City Manager Jack Schnirman said that the increase — which would raise taxes by $43, to $2,980 on the average home in the city — was reduced from 2.16 percent, or an average of $64, which was initially proposed at a May 7 budget hearing, after Councilwoman Eileen Goggin and others requested a reduction.

“This [increase] is necessitated because of the continual increase in fixed costs, such as health care, payroll taxes and contractual costs,” Schnirman said. “In short, we look at a situation where even though we have driven our costs down, revenues are also down [and] fixed costs are going up, the same problem that every municipal government is facing.”

The city is required to pass a budget by June 1. Councilman John McLaughlin voted against the spending plan, after his motion requesting that the administration take a week to find additional cost savings was denied.

City officials said in a statement that the budget was reduced from the $85.1 million total for the current fiscal year, which ends on June 30, without cutting essential services, “which are needed now more than ever in the wake of Superstorm Sandy.”

Schnirman said that the city’s work force has been trimmed by 12 percent, to the lowest levels in over a decade, and that labor and personnel costs had been reduced from 83 percent of the budget to 63 percent, “placing the cost structure of government on a more affordable and sustainable trajectory.”

He added that the council urged the administration to stay within the state tax cap of 2.19 percent, and that the budget accomplished that with an increase of just 1.49 percent.

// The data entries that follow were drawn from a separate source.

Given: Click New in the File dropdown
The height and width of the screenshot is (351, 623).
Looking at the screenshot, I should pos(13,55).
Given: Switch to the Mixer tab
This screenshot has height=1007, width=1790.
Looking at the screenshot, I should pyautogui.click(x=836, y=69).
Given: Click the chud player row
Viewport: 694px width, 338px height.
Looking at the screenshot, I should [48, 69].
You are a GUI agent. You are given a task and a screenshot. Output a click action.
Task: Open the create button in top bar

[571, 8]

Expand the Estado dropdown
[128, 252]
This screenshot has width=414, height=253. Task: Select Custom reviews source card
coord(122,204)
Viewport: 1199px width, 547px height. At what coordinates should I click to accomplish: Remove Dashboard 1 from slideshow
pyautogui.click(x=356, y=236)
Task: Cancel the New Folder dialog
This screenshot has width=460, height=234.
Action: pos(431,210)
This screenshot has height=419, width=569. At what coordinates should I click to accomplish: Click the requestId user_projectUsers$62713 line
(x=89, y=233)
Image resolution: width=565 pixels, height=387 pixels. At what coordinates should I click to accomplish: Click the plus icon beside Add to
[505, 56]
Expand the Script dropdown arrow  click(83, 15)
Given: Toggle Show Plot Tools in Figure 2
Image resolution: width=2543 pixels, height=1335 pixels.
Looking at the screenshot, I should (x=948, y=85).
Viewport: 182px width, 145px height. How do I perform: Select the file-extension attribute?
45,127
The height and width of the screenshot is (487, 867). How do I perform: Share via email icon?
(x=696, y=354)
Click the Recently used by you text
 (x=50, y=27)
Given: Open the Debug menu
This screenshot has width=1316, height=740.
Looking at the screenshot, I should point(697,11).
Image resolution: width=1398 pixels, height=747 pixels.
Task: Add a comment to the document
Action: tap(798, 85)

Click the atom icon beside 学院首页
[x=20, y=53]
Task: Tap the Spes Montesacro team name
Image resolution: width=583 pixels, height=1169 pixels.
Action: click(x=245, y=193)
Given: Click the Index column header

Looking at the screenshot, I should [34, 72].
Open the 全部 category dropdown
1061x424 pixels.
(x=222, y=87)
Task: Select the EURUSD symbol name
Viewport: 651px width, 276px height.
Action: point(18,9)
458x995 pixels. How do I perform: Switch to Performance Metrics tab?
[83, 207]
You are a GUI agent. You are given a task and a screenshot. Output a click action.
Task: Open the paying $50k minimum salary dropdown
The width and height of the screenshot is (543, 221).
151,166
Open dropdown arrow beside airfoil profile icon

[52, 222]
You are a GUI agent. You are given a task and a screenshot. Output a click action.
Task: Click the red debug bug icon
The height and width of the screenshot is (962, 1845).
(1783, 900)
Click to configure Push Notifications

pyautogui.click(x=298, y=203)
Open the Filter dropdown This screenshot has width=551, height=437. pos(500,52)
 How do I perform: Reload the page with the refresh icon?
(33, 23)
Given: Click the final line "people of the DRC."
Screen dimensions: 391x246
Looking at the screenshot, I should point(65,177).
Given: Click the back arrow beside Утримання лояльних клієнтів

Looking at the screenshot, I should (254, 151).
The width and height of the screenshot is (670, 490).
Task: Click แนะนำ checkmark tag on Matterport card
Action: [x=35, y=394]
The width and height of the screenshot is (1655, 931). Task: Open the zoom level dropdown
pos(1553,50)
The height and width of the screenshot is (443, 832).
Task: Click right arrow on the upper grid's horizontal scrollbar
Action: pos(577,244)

“The worst of the fiscal crisis is over,” Schnirman said. “We stopped the bleeding. Departmental spending was slashed across the board, we reduced overtime … we put in a series of reforms to help streamline city government, we negotiated concessions with our union partners … we put together early-retirement incentives, additional personnel unfortunately were also required and now, for the first time, management employees are paying into their health care costs.”